Word and element location listing

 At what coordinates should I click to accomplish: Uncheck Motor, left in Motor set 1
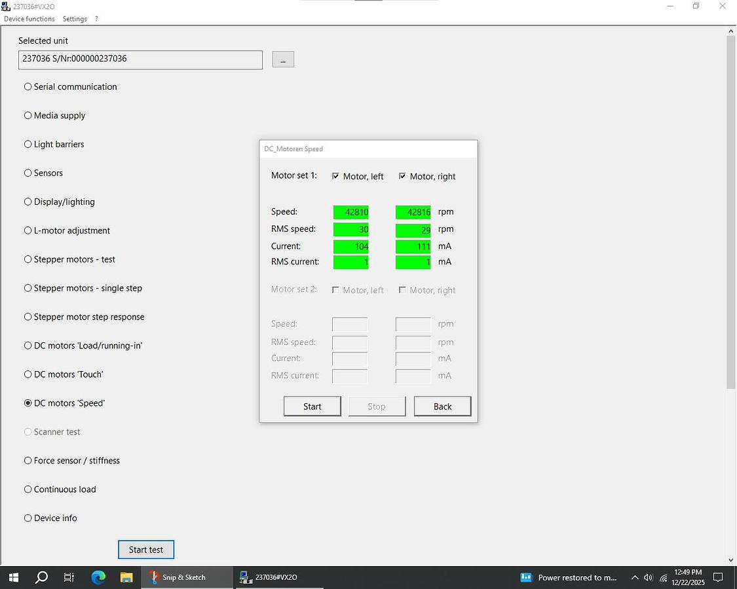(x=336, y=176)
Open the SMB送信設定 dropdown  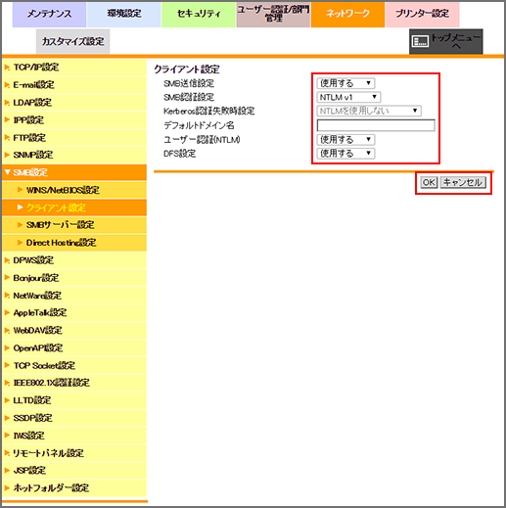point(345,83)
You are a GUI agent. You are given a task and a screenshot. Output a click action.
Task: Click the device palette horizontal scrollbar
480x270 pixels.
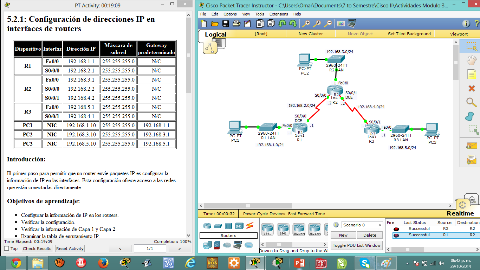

What needs to be done: Reproduce the stretch of the listing from the line containing "You are a GUI" through the end of the listing, leaving the pictures out of your answer.

Answer to this exercise:
You are a GUI agent. You are given a task and a screenshot. Output a click action.
Task: Click the device palette horizontal scrollbar
480x270 pixels.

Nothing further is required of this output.